If your target language has a Translate grammar but no WordNet, use
the migrate.hs
script to bootstrap it, and you are done. If your
language has both, it is better to bootstrap the new concrete using
WordNet. Else keep on reading.
Our end goal is to map GF abstract fun
names to lemmas in our target
language. We do this by matching them by their WordNet synsets, so
this method is only suitable for languages which have a (hopefully
decently-sized) WordNet available in the format used by the OMW. The
conversion is done by a script that uses standard terminal utilities
(GNU versions). If you are on Mac OS X, you could install the
gnu-coreutils library, or you could spin a Docker instance of Ubuntu.

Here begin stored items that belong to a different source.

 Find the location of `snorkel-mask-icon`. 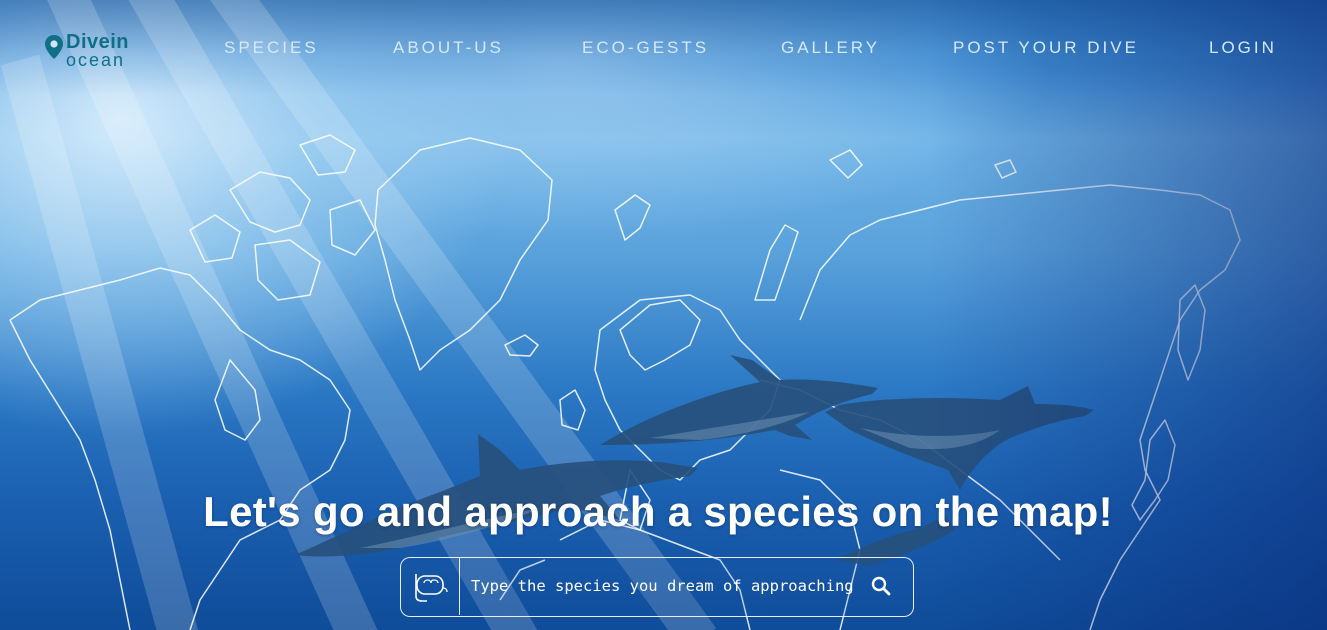

snorkel-mask-icon is located at coordinates (432, 588).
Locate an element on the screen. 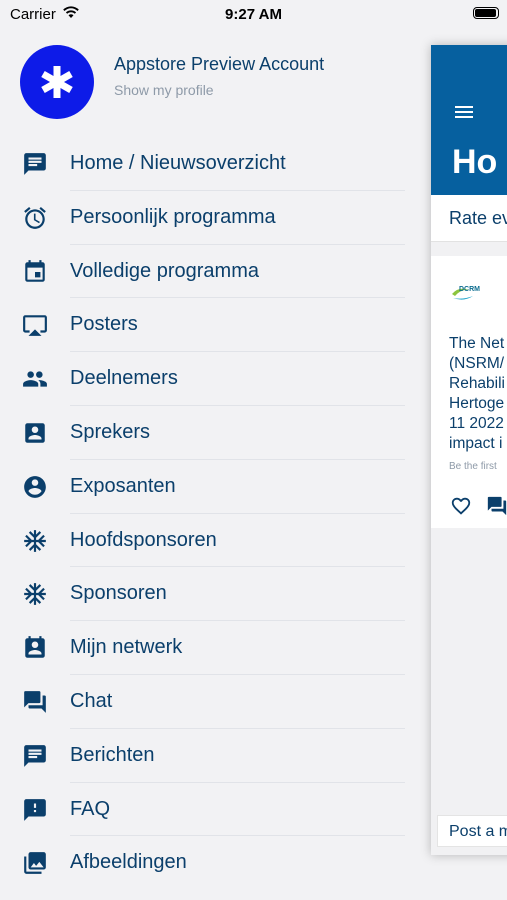 This screenshot has width=507, height=900. account-name: Appstore Preview Account is located at coordinates (220, 64).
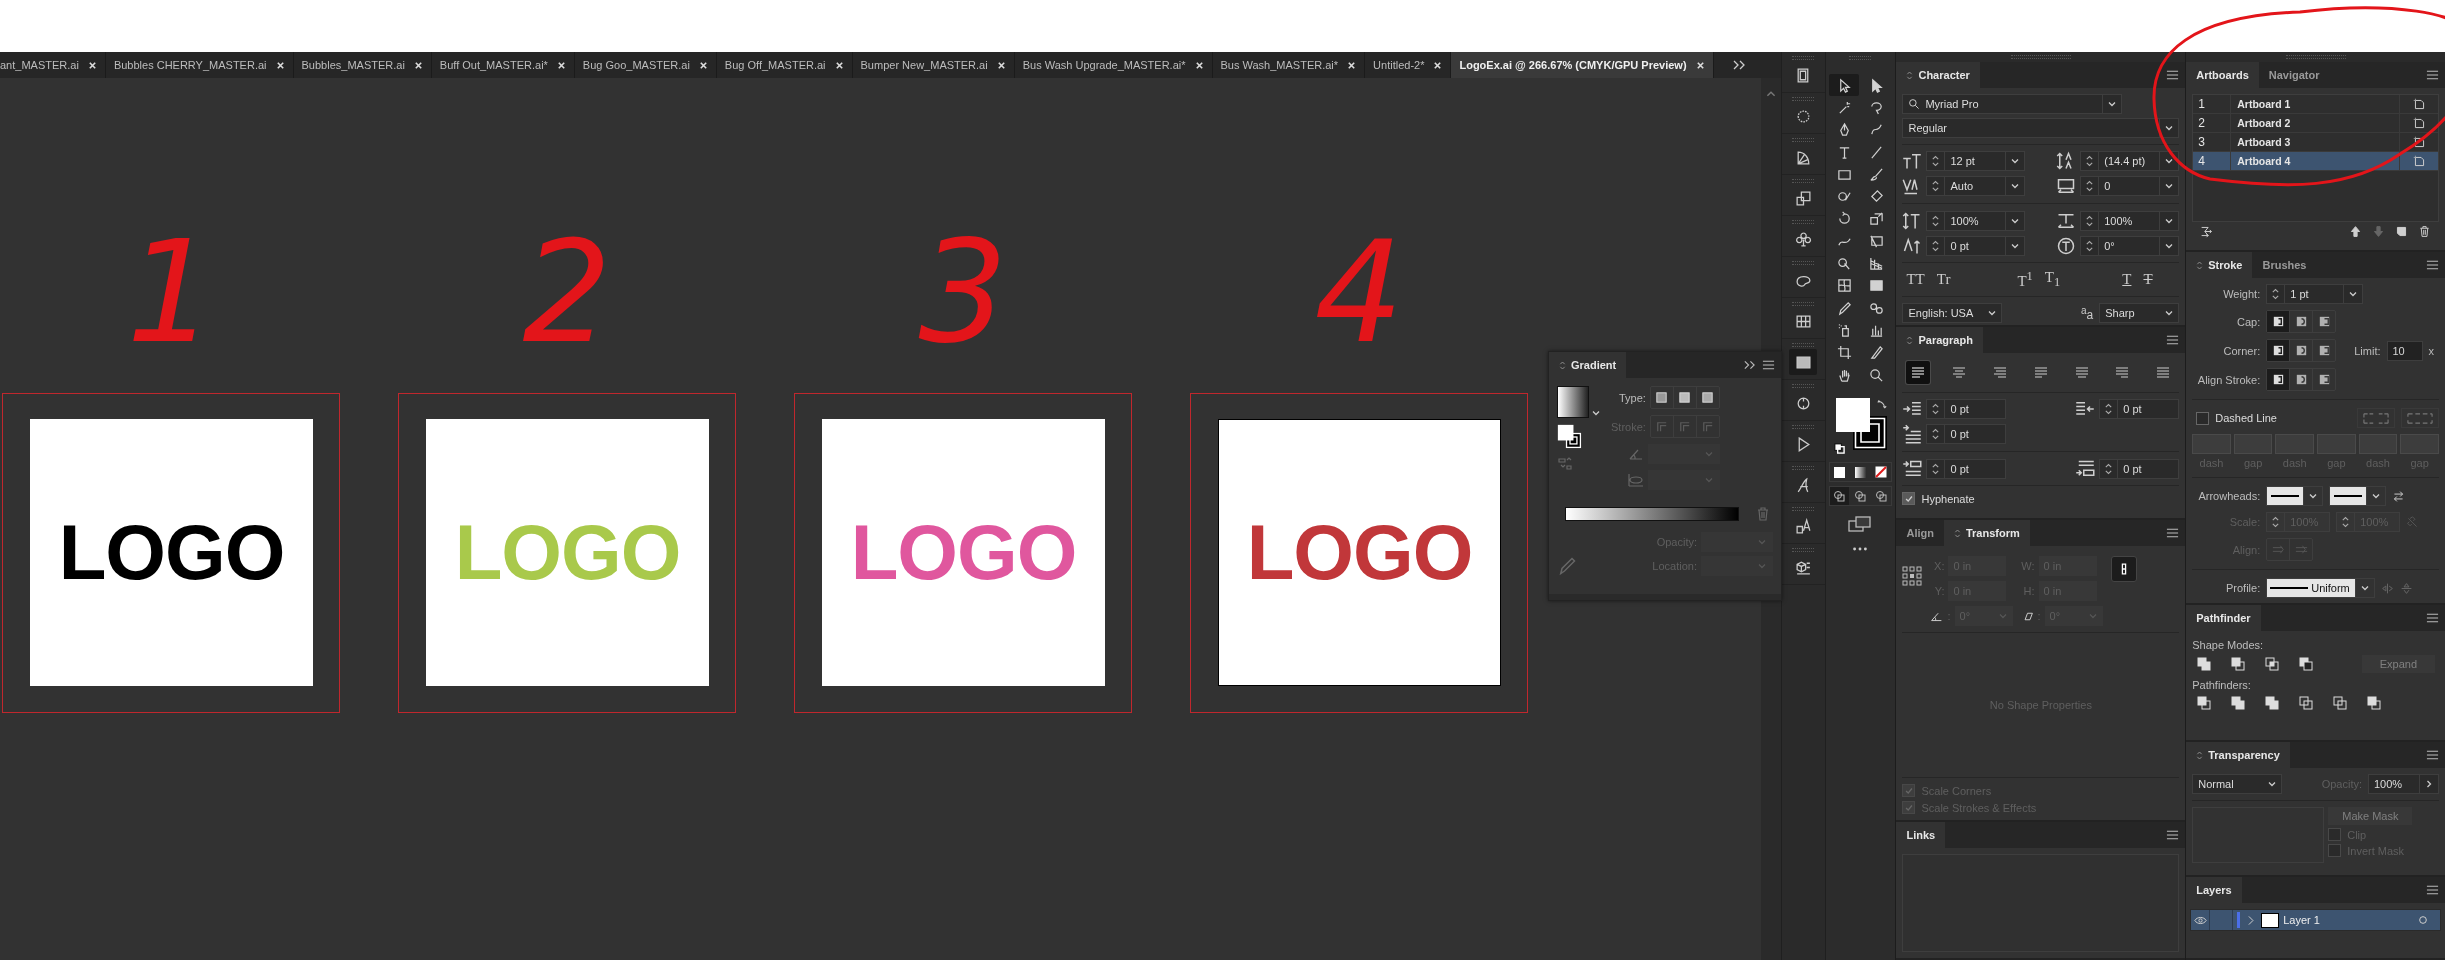 This screenshot has width=2445, height=960. What do you see at coordinates (2321, 588) in the screenshot?
I see `profile-dropdown: Uniform` at bounding box center [2321, 588].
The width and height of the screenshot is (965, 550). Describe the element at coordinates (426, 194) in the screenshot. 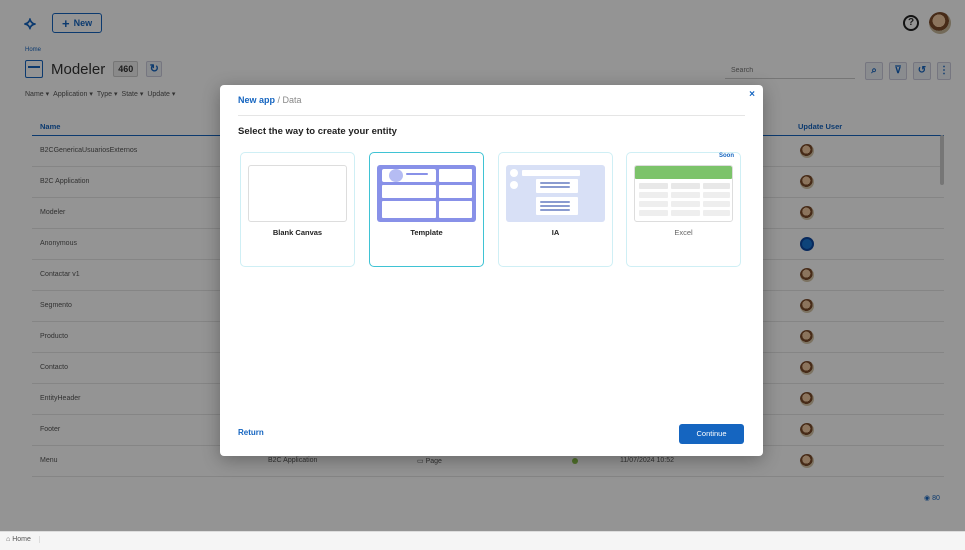

I see `template-thumbnail` at that location.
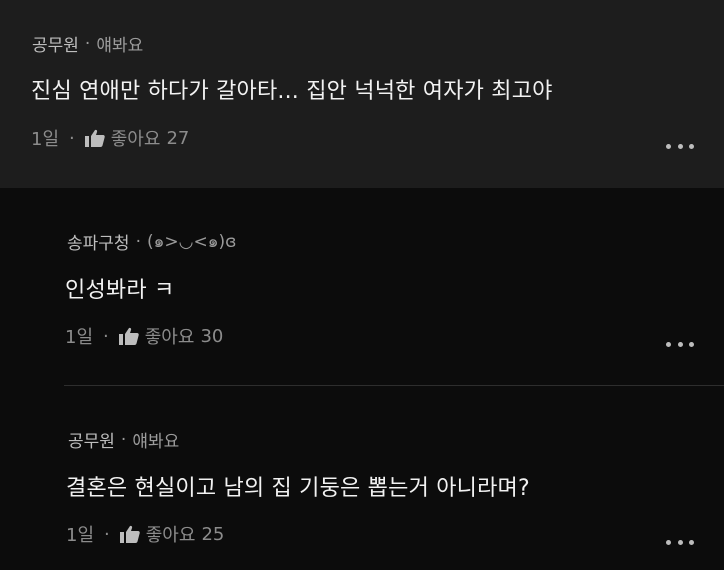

Not all words in a given synset in English are equally good
translations for any word in your target language’s synset. Krasimir
Angelov developed an heuristic algorithm to decide automatically which
translation pairs seem to be good matches. You can find the details in
this paper, and run the algorithm following the built-in instructions,
which should yield you a predictions.tsv
file, which you must place
in this repository.
call
bash make-abstract-lemmas-map.bash
from this repository to create a file named fun-lemmas.tsv
that maps
abstract syntax names their corresponding lemmas in your target
language.
You now have several options to obtain your target language’s concrete
WordNet
module. If your target language already has some large
dictionary module in GF, you can map its linearizations to the
abstract syntax names names by matching lemmas. Another option is to
apply smart paradigms to these lemmas in order to obtain tentative
linearizations. Ideally you’ll have a large scale morphological
resource which you can then check the GF linearizations against.
MakeDictFromLemmas.hs
can build a rudimentary WordNet concrete by
using the simplest smart paradigms. This will require extensive manual
revision afterwards. It takes two filepaths as arguments, the first is
a file in the same format as fun-lemmas.tsv
, and the other is the
name of the output file. You can customize the output language name
and the functions to be applied (to some extent).
let’s say your WordNet got updated, and you would like to carry over the updates without losing the linearizations you have already checked. you can do this by calling
bash merge-wordnet-modules.bash OLD_MODULE NEW-MODULE > WordNetXXX.gf
you’ll have to add the headers manually, though.